I’m not worried about the products. It’s the procedures I’m worried about — setting up the party in the system, making sure orders are handled properly, making sure I know the policies and information before the party so I don’t mislead people. I know my team leader will be able to help throughout the process, but it’s still a little nervewracking!

The other pressing item on my to do list at the moment is cleaning the house. As I mentioned previously, Kevin and I are considering applying to become foster parents. A big part of the process is ensuring a suitable home environment for the kid(s) we would be fostering. Currently our house is in not in the best condition. We have mice to clear out, clutter to clear and organize, deep-down cleaning to take care of, room dividers or walls and doors to put up…the list goes on. And, of course, knowing how well I work on a deadline, I set one for us. The plan is to spend October cleaning and organizing and figuring things out, so come November we can decide if we want to proceed, without the house issue hanging over us. The cleaning has to be done anyway; this just provides a sense of urgency — not a bad thing as far as I’m concerned, though at the moment it’s competing for my attention a bit with the Usborne stuff I mentioned above.

And let’s not forget the other goals I had set for myself: getting websites up and running and making items to sell. The deadline for those? Well, ideally, in time for the craft shows I have scheduled, which take place in November, on the 4th and 19th. So prep work for those is conflicting with the aforementioned items, as well.


Ok, Nessa, breathe. Whenever I get overwhelmed and stressed and frustrated, the best thing to do is step back and come up with a plan. So that’s what I shall do.

First up is maximizing the time I have. As I’ve mentioned before, I’ve been tweaking my sleep schedule so I get sufficient sleep, while getting sleep in the right increments (1 1/2 hour increments seem to work best) to ensure I wake up energized instead of groggy. Working with these times I’ve had a little more time in the evenings, and a little more time in the mornings. As long as my sleep hasn’t been interrupted too much by the kids, I do pretty well. I was able to tackle a bit of clutter in the basement yesterday morning, and I was able to tackle some Usborne party prep this morning before I sat down to blog. I have a long way to go, but it’s a start.

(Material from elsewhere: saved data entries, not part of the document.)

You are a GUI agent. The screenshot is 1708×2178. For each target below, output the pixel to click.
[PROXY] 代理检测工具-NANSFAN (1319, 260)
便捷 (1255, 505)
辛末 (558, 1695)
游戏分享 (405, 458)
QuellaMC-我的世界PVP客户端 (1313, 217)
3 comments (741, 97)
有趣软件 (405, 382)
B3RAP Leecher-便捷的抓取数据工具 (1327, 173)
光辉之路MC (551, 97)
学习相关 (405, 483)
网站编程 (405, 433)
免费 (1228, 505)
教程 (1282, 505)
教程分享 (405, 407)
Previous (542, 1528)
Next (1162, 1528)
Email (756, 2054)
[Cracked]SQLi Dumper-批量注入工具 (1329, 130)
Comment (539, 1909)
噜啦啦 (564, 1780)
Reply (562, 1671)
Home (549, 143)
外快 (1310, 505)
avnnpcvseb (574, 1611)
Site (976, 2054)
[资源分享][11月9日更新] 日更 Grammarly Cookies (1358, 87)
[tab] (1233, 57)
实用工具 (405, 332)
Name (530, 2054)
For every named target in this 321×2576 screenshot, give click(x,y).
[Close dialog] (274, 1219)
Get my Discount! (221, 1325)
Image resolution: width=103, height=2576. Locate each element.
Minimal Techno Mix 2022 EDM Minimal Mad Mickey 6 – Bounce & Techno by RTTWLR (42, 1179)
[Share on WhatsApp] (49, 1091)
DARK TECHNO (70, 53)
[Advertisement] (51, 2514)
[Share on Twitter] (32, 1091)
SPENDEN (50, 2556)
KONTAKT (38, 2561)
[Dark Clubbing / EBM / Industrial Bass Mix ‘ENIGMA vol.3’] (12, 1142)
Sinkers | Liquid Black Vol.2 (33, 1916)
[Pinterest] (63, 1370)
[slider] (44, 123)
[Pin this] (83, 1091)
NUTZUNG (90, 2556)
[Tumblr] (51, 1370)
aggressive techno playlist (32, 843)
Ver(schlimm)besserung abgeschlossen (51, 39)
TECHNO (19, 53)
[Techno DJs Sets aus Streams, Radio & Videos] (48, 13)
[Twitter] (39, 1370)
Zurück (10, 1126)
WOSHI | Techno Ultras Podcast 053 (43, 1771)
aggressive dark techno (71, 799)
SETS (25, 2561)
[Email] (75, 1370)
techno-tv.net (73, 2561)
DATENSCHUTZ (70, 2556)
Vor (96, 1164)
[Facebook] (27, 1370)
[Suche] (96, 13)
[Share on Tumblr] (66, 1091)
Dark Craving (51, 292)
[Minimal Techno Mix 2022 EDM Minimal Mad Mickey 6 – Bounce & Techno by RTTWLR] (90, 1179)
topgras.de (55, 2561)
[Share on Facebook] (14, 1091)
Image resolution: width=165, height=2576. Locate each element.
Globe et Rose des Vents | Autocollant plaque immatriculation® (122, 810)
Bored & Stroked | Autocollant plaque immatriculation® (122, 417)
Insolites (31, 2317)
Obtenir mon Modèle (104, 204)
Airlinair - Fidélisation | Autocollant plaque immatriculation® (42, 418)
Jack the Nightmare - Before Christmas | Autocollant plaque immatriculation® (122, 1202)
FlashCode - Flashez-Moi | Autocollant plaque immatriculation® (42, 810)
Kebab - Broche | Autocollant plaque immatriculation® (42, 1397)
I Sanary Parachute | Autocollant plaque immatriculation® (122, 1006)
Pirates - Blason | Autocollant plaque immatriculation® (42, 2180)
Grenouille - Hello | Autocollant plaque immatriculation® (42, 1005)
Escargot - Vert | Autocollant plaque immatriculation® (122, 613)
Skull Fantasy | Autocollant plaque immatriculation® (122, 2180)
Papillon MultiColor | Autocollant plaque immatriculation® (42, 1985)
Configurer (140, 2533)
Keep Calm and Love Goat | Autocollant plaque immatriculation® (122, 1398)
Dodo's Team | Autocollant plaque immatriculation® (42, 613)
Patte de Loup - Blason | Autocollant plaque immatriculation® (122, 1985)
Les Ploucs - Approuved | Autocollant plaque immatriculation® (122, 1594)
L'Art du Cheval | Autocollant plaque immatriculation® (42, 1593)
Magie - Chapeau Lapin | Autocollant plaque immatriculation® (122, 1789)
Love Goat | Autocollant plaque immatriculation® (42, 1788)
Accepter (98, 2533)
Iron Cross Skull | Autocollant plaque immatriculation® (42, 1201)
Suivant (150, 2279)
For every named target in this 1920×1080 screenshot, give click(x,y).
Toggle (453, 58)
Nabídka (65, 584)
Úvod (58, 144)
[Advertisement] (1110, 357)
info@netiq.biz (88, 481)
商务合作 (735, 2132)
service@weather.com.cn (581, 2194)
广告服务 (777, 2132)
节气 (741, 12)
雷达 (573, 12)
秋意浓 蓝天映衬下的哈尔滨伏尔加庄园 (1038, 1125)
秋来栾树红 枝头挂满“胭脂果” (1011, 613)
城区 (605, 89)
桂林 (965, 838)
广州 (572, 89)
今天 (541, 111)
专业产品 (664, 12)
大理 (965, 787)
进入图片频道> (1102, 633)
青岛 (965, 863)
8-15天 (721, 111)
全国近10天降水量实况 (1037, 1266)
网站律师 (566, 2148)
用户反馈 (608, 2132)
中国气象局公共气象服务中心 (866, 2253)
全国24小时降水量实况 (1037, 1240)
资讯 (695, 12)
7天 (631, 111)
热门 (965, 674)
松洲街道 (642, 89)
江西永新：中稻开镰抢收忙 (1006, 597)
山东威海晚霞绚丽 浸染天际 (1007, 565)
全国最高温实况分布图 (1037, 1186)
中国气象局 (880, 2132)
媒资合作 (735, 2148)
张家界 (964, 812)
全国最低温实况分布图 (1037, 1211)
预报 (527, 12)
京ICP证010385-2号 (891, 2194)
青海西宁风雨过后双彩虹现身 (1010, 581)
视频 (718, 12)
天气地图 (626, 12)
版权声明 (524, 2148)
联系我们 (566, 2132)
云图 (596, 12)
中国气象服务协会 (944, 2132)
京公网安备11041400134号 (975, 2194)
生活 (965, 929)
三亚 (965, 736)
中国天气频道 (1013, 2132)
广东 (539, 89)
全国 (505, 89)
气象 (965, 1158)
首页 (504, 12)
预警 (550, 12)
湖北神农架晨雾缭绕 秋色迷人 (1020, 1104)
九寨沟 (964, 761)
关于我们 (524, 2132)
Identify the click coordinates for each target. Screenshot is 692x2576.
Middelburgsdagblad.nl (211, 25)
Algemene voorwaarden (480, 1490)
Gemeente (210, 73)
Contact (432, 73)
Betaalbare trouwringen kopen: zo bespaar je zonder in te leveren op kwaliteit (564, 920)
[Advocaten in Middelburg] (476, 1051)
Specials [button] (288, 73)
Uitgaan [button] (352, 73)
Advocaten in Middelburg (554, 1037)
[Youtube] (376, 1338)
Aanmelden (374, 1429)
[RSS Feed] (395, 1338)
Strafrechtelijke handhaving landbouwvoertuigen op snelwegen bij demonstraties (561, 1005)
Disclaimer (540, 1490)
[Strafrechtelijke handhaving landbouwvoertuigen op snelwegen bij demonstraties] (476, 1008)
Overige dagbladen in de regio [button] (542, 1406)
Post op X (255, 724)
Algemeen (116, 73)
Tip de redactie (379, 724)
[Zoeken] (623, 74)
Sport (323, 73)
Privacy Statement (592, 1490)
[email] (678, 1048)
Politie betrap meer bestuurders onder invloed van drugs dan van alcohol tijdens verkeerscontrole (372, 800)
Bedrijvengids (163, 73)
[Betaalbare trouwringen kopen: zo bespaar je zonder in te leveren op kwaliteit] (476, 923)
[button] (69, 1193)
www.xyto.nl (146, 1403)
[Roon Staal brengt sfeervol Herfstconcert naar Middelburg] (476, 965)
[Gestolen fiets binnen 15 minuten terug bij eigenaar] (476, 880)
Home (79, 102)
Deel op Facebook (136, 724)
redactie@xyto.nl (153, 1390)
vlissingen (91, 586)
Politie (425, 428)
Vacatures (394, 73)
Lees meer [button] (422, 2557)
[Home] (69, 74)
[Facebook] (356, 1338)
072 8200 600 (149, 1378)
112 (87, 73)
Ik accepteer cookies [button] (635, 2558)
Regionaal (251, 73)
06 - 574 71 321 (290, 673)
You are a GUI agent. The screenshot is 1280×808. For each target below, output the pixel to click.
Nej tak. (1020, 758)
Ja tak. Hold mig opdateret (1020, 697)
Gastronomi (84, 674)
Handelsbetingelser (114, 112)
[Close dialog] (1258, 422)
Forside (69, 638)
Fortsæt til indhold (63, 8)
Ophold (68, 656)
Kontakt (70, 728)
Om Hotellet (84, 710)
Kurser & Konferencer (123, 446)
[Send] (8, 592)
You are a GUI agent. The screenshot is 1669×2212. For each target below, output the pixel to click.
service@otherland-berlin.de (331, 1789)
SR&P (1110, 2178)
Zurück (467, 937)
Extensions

Next up is figuring out when I’ll do what. I’m trying to keep the bulk of my initial plans in tact. I still have a bunch of projects to handle, and I don’t want to fall behind on some old things just because I’ve set deadlines for new things. So I’ve mostly taken mornings — time that wasn’t being maximized — and fit in Usborne and cleaning tasks. Depending on how much time I end up with I may have to alternate days, or I can handle some Usborne stuff before I tackle some cleaning stuff. Either way I’ll move forward with both. Websites and product creation were already factored in to my initial plans, so, as long as I stay on track with those plans in the evenings, I should be OK.

Am I nuts? Probably. But I thrive on challenges. I work well with deadlines. And I certainly won’t get bored! Somewhere in my crazy little mind I’m convinced I can get it all done. And I may just have enough determination to make it happen. I guess only time will tell!